La Chine a accusé vendredi les députés britanniques de "mensonge" après l'adoption d'une motion qualifiant de "génocide" le traitement infligé par Pékin aux Ouïghours et à d'autres minorités dans le Xinjiang.
Cette motion, adoptée jeudi à la Chambre des Communes, la chambre basse du Parlement, n'est pas contraignante pour le gouvernement du Premier ministre Boris Johnson, selon qui il revient à la justice de se prononcer sur la question.
Tous les critères d'un "génocide" sont "prouvés" dans la région du Xinjiang, a indiqué la députée conservatrice Nus Ghani, à l'origine de la motion.
"Nous ne devons jamais utiliser ce terme à mauvais escient, mais nous ne devons pas non plus ne pas y recourir quand c'est justifié", a ajouté la parlementaire, visée comme d'autres personnalités britanniques par des sanctions de Pékin pour ses critiques sur le traitement des Ouïghours.
L'adoption de cette motion a provoqué la colère de Pékin qui, par la voix d'un porte-parole du ministère des Affaires étrangères, a dénoncé "un mensonge éhonté concocté par des forces internationales anti-chinoises".
"Ces députés britanniques devraient se mêler de leurs affaires et en faire plus pour leurs électeurs", a-t-il ajouté, condamnant "fermement ces allégations".
Selon des experts étrangers, plus d'un million de Ouïghours, principal groupe ethnique du Xinjiang, sont détenus dans des camps de rééducation et certains sont soumis à du "travail forcé", notamment dans des champs de coton, dont cette immense région du nord-ouest de la Chine est une grande productrice.
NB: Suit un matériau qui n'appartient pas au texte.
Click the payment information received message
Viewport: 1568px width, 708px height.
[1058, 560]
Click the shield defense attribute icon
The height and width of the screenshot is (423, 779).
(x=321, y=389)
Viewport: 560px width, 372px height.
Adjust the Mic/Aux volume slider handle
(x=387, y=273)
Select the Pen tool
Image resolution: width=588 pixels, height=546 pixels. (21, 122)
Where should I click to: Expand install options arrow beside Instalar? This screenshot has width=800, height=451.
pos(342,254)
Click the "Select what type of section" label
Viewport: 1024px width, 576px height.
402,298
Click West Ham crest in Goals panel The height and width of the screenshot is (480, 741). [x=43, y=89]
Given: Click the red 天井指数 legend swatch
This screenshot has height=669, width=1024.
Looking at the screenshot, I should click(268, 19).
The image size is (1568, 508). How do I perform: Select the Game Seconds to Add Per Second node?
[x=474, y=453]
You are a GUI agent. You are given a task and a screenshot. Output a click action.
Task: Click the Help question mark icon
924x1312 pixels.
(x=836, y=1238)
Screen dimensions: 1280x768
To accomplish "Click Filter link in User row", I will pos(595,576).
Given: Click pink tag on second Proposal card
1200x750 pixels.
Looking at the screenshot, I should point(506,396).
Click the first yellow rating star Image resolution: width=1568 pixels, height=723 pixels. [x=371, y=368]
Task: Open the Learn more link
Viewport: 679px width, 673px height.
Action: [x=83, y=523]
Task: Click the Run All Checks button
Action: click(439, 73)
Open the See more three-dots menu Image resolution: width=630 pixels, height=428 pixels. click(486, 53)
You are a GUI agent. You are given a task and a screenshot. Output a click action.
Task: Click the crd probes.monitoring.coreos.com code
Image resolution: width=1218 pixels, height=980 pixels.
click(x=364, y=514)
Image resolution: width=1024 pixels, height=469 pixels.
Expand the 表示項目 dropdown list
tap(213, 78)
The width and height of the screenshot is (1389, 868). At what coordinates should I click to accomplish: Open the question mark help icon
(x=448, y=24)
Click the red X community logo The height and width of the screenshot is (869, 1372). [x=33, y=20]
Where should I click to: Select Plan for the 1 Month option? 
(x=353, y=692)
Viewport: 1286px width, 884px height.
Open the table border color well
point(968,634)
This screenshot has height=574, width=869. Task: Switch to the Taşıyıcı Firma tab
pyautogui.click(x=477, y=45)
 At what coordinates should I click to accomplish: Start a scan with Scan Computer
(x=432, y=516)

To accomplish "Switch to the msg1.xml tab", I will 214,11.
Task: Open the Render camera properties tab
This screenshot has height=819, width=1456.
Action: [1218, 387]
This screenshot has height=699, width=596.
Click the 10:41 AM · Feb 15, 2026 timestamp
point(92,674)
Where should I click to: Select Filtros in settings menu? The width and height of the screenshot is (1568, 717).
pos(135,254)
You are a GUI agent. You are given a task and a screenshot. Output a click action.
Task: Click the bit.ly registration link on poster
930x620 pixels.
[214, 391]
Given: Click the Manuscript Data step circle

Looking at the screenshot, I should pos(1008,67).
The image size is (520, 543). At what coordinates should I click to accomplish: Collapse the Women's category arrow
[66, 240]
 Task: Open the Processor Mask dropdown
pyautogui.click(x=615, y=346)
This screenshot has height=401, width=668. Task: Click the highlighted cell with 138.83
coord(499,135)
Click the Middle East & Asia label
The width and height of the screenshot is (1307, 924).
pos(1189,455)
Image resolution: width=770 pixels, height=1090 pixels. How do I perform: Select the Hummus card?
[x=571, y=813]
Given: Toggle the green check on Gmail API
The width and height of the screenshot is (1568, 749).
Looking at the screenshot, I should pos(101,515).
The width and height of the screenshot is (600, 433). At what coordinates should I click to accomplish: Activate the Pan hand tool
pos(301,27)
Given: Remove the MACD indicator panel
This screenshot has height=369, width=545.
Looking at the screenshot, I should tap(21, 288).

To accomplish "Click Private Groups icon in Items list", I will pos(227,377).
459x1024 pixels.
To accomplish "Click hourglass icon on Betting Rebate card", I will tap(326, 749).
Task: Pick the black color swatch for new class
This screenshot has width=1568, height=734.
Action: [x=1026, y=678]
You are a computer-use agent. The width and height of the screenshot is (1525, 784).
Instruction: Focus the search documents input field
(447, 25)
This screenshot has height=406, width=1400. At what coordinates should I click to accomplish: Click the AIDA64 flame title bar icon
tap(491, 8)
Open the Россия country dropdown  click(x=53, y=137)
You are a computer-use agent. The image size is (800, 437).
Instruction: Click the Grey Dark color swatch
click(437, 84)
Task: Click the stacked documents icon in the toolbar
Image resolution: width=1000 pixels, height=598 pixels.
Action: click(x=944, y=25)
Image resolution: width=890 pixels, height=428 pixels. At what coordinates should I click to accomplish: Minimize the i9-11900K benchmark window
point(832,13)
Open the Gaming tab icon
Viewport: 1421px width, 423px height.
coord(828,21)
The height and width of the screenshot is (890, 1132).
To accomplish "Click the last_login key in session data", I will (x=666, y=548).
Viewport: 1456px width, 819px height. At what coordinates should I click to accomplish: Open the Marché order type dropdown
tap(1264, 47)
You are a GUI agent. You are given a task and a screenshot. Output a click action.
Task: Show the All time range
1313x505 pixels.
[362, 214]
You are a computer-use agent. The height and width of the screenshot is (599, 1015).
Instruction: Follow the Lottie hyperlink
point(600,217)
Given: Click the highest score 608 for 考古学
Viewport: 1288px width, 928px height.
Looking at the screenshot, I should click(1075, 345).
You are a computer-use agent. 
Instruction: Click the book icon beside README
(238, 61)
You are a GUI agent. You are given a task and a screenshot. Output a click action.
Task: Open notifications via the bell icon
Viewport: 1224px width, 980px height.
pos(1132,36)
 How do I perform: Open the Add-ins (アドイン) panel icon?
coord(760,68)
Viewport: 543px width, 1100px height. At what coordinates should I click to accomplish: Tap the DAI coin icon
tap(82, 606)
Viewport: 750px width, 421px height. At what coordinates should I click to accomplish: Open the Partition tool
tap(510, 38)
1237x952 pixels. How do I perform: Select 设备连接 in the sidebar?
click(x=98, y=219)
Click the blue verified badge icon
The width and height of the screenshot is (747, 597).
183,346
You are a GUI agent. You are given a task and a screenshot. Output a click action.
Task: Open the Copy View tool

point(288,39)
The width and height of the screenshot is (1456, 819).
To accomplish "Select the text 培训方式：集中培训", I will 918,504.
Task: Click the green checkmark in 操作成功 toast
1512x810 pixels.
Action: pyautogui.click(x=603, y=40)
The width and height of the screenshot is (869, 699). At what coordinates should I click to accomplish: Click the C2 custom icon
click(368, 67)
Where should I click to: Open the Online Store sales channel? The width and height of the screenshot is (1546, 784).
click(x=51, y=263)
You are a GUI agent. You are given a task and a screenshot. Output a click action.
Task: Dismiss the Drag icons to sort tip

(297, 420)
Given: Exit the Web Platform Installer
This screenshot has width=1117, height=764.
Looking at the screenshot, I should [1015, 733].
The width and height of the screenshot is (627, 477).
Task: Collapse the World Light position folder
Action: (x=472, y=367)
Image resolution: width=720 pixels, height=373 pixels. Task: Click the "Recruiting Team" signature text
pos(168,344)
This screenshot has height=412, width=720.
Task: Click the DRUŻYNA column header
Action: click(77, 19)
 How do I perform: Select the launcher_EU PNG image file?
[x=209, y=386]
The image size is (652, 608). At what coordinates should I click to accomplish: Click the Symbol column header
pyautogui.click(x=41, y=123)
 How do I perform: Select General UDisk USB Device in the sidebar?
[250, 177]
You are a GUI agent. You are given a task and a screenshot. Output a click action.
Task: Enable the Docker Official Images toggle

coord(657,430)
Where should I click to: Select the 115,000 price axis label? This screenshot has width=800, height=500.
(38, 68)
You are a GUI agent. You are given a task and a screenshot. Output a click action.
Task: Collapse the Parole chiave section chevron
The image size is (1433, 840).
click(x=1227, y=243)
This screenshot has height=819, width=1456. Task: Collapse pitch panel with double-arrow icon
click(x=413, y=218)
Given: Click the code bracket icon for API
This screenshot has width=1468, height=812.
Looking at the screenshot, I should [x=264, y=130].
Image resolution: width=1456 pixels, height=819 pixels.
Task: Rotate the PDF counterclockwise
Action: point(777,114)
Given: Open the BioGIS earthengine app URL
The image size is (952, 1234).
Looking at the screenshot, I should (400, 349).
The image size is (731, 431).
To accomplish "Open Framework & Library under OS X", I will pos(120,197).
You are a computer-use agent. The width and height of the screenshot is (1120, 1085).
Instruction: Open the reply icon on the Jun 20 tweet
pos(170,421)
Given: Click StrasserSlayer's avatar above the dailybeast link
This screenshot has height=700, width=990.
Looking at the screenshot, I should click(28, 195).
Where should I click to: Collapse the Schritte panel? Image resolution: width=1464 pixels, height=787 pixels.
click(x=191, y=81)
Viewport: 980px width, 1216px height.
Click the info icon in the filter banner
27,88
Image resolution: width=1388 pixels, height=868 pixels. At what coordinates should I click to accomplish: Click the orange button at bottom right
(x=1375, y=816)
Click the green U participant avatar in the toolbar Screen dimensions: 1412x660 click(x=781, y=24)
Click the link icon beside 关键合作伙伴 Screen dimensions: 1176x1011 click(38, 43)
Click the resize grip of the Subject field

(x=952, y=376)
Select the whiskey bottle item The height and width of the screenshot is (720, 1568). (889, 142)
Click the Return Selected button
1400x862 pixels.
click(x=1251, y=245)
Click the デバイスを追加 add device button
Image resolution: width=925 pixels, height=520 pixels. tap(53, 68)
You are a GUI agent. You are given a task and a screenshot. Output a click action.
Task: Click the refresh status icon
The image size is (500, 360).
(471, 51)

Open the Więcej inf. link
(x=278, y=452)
Pékin nie et affirme qu'il s'agit de centres de formation professionnelle destinés à les éloigner du terrorisme et du séparatisme après des attentats attribués à des Ouïghours.
A plusieurs reprises, Londres a dénoncé la "barbarie" des autorités chinoises, tout en estimant qu'il revenait à un tribunal compétent en la matière de déterminer s'il s'agissait d'un génocide.
"J'exhorte le gouvernement à revoir sa position", a appelé le député conservateur Iain Duncan Smith.
Avant les députés britanniques, l'administration du président américain Joe Biden, les parlements de Belgique, du Canada et des Pays-Bas, ainsi que des ONG, avaient déjà repris la qualification de génocide pour qualifier le traitement des Ouïghours par la Chine.